Los últimos reportes de entidades independientes como el Instituto Kroc o la Secretaría Técnica del Componente Internacional de Verificación coinciden en que el avance está por debajo de lo esperado -aún cuando la visión es a 15 años-. En otro reporte de 2021, la Contraloría General de la República estimaba que el gasto para implementar el AP (incluyendo la cooperación internacional) alcanzaba un 65% de lo originalmente estimado en el Marco Fiscal de Mediano Plazo; y que a ese ritmo la ejecución tomaría unos 26 años. Aunque la evidencia estadística es clara en la responsabilidad y el peso del último cuatrienio en el panorama actual de la paz, las cifras también invitan a persistir en activar políticas públicas consistentes con el AP.
Es una afortunada coincidencia que este aniversario de la firma del Acuerdo coincida con la publicación y entrega de las bases del Plan Nacional de Desarrollo 2022–2026 -PND, al Consejo Nacional de Planeación. Este documento, aunque no es definitivo, deja ver una intención y una propuesta de desarrollo alrededor de la paz. Incluye transformaciones que llevan a un nivel más ambicioso la Reforma Rural del punto 1 del AP, puesto que propone, por ejemplo, una modernización progresiva de los territorios donde avanzan los Programas de Desarrollo con Enfoque Territorial -PDET, a través de bienes públicos básicos que los incorporen a cadenas de abastecimiento y mercados en crecimiento- y le agrega una vocación de productividad aparejada con sostenibilidad ambiental.
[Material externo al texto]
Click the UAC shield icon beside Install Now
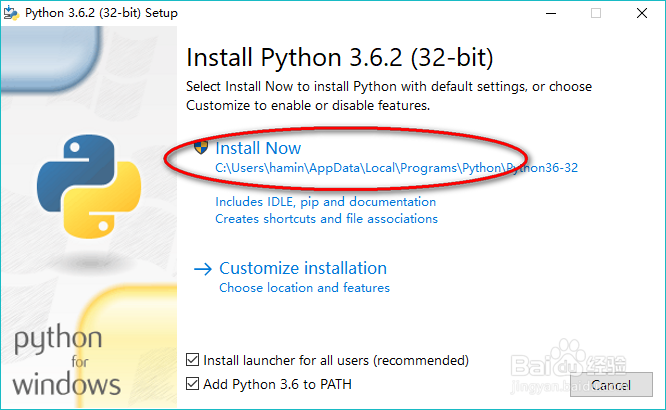 (201, 148)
Las Bases del PND también proponen un desescalamiento de la violencia -a través de iniciativas de diálogo, memoria y la reconciliación-, y es claro en el mandato de la Oficina del Alto Comisionado de Paz para buscar acuerdos con todos los grupos irregulares. Finalmente, incluye una estrategia de transparencia e infraestructura de datos sobre la inversión de los cuantiosos recursos que se requieren para la paz, de modo que la confianza de los contribuyentes (ciudadanía, sector privado, sociedad civil organizada) así como del ecosistema de cooperación internacional, facilite la implementación de las nuevas políticas y programas.
Buscar la paz en un contexto de posconflicto (como el colombiano), abre puertas a la modernización de la sociedad y del Estado, con igualdad de oportunidades económicas. Piketty demostró que la desigualdad es más bien un régimen y está arraigada en ideología y política, antes que en efectos colaterales de la economía de mercado. De modo independiente Scheidel también documentó cómo en el siglo XX ese fenómeno tuvo que corregirse al final de sangrientos conflictos y revoluciones. Para el siglo XXI nadie sabe de dónde vendrán los nuevos cambios frente a la desigualdad mundial: si de una elección, de un movimiento social, de una guerra, de la crisis climática, de otra pandemia o de otros factores.
La reconstrucción posconflicto en Colombia que propone el nuevo PND es una oportunidad única para generar ese cambio y modernizar nuestras instituciones así como la vida económica de los colombianos, a partir de la paz y no de la catástrofe.